# TASK DETAILS
With pictures omitted, copy exactly the lines from the one containing "Screen dimensions: 699x483" through the end of the records below.
──────── DATA LISTING
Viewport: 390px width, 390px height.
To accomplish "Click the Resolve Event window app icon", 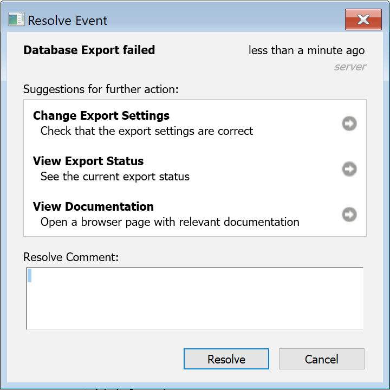I will [x=16, y=21].
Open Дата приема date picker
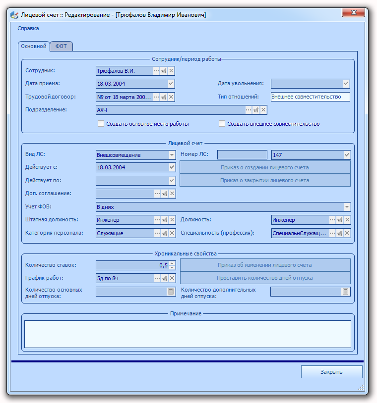Viewport: 377px width, 403px height. pyautogui.click(x=171, y=84)
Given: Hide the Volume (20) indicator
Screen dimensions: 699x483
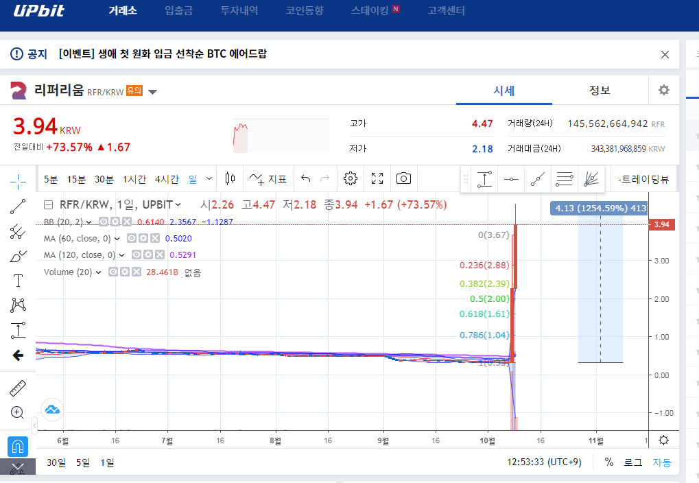Looking at the screenshot, I should click(113, 272).
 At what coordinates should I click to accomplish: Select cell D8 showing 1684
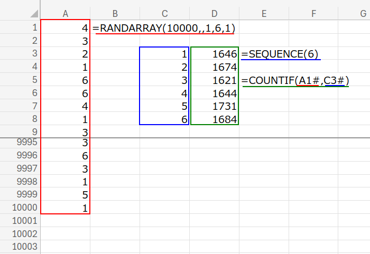(214, 119)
────────────────
# EXERCISE RESPONSE
Screen dimensions: 699x483
Looking at the screenshot, I should click(113, 272).
 At what coordinates should I click to accomplish: Select cell D8 showing 1684
(214, 119)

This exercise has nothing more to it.